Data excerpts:
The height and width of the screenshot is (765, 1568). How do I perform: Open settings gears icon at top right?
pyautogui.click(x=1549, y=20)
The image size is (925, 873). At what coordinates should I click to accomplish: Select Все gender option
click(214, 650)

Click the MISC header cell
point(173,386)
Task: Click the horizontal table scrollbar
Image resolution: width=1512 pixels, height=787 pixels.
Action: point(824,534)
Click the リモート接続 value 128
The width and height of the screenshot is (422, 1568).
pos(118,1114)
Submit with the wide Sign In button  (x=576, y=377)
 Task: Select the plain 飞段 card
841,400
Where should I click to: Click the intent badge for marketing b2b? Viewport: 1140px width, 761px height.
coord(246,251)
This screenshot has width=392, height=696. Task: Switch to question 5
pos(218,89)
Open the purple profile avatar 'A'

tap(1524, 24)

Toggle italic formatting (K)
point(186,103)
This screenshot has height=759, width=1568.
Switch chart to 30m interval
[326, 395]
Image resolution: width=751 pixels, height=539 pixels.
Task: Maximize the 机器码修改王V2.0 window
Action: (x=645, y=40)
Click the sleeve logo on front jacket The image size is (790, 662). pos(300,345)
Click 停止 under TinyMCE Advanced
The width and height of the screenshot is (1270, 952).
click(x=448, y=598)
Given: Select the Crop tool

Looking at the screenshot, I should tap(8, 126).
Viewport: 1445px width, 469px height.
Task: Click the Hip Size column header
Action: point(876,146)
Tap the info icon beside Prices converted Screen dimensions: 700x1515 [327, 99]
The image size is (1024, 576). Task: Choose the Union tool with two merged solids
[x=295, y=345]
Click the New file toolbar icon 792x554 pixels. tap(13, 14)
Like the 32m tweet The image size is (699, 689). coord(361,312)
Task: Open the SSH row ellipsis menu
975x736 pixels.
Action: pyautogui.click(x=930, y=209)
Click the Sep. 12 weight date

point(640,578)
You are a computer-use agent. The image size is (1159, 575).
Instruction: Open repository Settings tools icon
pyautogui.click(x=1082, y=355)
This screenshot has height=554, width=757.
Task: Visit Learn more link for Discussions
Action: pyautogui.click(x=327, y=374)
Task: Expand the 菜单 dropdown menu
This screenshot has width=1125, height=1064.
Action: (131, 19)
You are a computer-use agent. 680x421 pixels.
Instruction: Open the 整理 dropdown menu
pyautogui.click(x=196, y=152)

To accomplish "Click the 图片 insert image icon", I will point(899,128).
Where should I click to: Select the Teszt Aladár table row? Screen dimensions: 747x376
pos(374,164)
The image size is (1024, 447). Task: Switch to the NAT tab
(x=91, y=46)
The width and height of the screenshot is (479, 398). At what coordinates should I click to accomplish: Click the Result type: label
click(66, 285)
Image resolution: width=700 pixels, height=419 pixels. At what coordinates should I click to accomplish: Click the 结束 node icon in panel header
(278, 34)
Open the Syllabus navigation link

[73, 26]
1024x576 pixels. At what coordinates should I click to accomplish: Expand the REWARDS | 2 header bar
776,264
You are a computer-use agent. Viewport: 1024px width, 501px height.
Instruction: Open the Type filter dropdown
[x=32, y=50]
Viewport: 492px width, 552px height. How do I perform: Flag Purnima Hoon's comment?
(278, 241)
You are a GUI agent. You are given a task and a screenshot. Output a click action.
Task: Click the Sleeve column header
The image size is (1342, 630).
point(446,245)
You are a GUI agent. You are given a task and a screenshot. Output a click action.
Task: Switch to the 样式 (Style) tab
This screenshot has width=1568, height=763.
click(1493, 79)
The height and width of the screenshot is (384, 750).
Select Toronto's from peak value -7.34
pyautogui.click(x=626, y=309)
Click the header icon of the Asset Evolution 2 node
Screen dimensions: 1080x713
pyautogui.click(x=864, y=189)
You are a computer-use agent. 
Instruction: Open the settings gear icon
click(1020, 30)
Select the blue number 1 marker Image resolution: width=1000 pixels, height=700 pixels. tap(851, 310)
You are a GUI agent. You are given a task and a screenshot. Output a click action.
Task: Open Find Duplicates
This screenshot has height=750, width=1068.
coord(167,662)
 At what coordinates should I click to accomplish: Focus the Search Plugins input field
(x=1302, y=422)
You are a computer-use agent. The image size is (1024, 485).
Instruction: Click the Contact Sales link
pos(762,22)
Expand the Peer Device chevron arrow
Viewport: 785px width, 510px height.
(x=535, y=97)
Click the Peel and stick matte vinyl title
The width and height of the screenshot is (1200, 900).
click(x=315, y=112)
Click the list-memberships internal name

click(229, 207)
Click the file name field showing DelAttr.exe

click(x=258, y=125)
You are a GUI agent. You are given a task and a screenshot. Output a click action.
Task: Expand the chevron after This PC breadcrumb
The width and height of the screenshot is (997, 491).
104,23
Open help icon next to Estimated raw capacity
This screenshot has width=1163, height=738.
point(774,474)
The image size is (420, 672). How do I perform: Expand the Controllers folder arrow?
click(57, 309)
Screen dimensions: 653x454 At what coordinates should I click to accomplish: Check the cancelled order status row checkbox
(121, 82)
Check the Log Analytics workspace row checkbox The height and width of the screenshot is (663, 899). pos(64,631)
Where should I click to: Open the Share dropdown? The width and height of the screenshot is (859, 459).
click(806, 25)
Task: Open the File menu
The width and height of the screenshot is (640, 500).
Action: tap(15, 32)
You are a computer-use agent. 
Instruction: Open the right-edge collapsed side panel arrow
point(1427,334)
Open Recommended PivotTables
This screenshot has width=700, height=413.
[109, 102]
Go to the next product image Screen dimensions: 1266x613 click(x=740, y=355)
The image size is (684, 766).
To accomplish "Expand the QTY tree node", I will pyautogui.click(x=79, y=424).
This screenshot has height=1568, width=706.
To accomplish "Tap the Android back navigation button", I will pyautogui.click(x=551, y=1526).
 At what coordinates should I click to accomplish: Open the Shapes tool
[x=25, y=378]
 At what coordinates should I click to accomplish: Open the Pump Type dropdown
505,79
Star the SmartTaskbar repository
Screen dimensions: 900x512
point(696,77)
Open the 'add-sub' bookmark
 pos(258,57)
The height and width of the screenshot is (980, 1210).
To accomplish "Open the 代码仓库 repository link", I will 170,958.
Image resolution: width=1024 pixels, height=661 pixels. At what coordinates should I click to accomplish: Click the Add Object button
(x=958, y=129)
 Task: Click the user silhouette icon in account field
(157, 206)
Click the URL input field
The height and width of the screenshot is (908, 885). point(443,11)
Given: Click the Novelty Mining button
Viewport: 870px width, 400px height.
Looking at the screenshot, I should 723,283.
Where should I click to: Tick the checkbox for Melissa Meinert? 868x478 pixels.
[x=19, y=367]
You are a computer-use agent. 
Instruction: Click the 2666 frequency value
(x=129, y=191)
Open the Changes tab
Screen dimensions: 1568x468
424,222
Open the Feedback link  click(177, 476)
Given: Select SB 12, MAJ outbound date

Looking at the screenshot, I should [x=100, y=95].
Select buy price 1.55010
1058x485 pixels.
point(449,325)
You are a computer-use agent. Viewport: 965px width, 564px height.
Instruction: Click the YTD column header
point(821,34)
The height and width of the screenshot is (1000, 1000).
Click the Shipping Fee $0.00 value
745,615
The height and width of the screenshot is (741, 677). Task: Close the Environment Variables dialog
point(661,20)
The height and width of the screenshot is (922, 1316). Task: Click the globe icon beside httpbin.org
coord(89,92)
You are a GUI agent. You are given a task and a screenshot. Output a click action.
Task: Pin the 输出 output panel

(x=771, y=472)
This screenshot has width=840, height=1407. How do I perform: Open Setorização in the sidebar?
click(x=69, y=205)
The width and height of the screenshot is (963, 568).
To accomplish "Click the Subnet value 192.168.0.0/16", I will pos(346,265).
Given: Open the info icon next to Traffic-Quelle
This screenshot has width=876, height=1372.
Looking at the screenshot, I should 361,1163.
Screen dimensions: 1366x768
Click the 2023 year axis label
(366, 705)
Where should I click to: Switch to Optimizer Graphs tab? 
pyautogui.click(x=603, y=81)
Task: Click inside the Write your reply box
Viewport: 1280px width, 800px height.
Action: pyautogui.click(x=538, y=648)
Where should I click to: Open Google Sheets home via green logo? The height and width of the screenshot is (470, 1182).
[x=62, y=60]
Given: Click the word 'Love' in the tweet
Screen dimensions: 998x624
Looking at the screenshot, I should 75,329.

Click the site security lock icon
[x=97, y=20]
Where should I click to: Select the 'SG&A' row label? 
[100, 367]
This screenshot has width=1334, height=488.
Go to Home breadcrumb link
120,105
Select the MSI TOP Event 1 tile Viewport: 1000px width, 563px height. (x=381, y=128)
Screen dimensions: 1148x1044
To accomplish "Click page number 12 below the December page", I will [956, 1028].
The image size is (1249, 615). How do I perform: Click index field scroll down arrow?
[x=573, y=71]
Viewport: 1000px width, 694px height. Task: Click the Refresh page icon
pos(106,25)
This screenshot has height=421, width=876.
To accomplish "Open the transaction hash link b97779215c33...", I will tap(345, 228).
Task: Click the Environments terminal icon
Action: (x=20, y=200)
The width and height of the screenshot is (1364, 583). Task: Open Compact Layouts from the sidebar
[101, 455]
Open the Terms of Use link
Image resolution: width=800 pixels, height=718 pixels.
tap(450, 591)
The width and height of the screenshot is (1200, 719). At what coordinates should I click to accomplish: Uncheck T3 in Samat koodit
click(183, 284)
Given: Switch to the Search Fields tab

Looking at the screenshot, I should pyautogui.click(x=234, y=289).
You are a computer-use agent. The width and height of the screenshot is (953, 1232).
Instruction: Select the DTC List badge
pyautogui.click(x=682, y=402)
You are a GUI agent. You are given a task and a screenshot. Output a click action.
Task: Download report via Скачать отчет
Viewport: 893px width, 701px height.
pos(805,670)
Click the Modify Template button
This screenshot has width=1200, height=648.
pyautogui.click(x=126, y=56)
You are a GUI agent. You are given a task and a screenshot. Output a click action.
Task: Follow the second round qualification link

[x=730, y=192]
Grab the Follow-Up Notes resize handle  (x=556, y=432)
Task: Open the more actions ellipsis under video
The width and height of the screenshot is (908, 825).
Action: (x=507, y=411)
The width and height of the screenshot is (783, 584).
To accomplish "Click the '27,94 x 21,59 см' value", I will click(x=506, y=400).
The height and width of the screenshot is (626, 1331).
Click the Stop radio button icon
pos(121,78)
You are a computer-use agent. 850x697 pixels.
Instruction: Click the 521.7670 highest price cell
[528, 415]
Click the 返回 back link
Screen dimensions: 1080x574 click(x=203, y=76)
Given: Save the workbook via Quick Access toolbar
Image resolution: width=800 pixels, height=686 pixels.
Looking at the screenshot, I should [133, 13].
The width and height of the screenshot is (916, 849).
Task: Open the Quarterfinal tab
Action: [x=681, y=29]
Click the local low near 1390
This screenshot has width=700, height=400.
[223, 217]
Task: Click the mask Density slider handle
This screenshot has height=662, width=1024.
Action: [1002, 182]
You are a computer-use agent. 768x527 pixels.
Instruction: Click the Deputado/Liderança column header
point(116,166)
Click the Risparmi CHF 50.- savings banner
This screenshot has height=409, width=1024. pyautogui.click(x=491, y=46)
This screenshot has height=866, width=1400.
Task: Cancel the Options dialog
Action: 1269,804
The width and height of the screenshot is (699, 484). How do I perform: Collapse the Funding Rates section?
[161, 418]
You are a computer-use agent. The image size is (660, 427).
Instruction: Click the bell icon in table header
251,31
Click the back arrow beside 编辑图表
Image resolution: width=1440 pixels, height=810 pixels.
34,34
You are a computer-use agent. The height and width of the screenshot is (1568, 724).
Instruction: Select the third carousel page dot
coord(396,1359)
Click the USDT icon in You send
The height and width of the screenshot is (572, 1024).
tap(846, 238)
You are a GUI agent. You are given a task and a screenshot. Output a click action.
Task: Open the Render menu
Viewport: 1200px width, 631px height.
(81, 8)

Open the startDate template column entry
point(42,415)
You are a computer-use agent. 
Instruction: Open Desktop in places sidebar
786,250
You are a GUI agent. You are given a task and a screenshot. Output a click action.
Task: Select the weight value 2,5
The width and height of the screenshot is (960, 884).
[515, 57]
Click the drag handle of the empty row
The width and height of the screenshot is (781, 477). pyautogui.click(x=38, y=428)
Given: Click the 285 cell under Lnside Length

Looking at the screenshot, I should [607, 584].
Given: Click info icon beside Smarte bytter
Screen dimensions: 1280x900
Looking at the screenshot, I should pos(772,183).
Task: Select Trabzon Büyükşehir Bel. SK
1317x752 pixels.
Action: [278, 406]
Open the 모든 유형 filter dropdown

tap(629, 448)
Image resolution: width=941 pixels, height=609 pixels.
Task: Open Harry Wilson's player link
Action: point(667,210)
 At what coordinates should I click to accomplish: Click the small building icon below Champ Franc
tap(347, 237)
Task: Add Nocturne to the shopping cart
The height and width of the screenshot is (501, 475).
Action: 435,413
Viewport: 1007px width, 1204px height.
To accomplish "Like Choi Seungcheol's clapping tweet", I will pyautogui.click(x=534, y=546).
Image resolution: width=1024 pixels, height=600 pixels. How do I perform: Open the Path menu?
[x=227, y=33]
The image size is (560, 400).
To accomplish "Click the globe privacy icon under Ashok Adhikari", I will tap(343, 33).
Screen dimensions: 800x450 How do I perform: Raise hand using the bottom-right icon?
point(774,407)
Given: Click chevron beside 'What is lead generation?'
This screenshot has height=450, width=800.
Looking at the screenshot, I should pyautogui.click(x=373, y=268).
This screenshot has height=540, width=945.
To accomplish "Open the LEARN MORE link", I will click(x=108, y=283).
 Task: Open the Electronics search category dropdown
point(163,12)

**WHAT IS REQUIRED:**
Nothing but a number is expected here: the number of lines above that hold the word "toolbar".

**ANSWER TO THE EXERCISE:**
2